At 05:29 AM 3/6/01 -0500, Robert B Zannelli asked :

what is the mechanical analog
to an electrical circuit. I would think just from intuition that a spring
would serve in a similar manner to a capacitor while mass inertia would be
the equivalent to inductance.

Actually... You can do it either way!

** Scheme 1 ** ** Scheme 2 **
mass ~ inductor mass ~ capacitor
spring ~ capacitor spring ~ inductor
position ~ charge position ~ flux
momentum ~ flux momentum ~ charge
dashpot ~ series resistance dashpot ~ parallel conductance


Note that I said flux and charge, not current and voltage. This was not an
accident. Flux and charge are dynamically conjugate, like position and
momentum. They obey the Heisenberg equation
delta Q delta Phi > hbar/2
whereas voltage and current don't even have the right units for this.

Resistance would correlate to the dissipation
of energy by friction.

Yeah, but be careful, it's 1/resistance in scheme 2.

==============================================================

The fainthearted should stop reading now......
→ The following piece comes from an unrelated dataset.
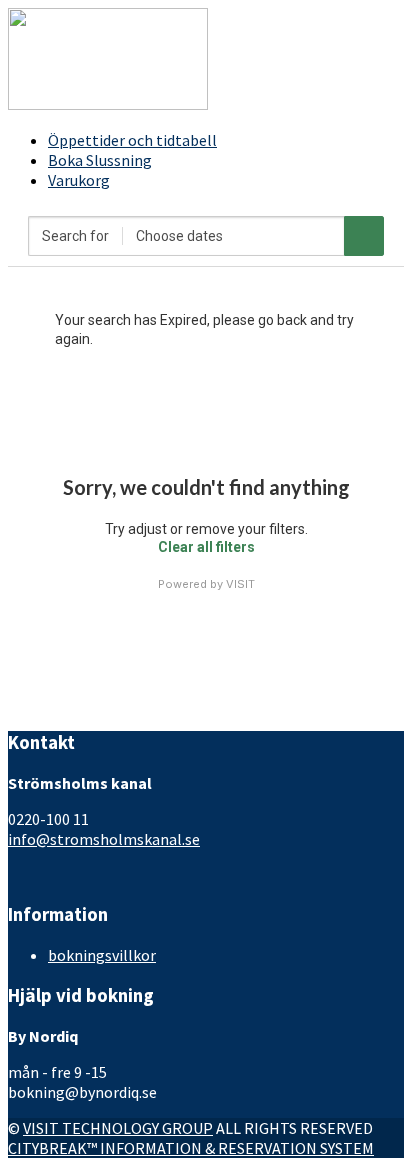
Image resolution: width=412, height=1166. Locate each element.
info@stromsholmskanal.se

a) It turns out that you can do the same thing in plain old mechanics! You
can make exact correspondences that turn the momentum variable into the
position variable and vice versa.

b) In fact there are all sorts of weird things you can choose as your
"coordinate". Once you know the coordinate, the Lagrangian will tell you
what the dynamically-conjugate momentum is.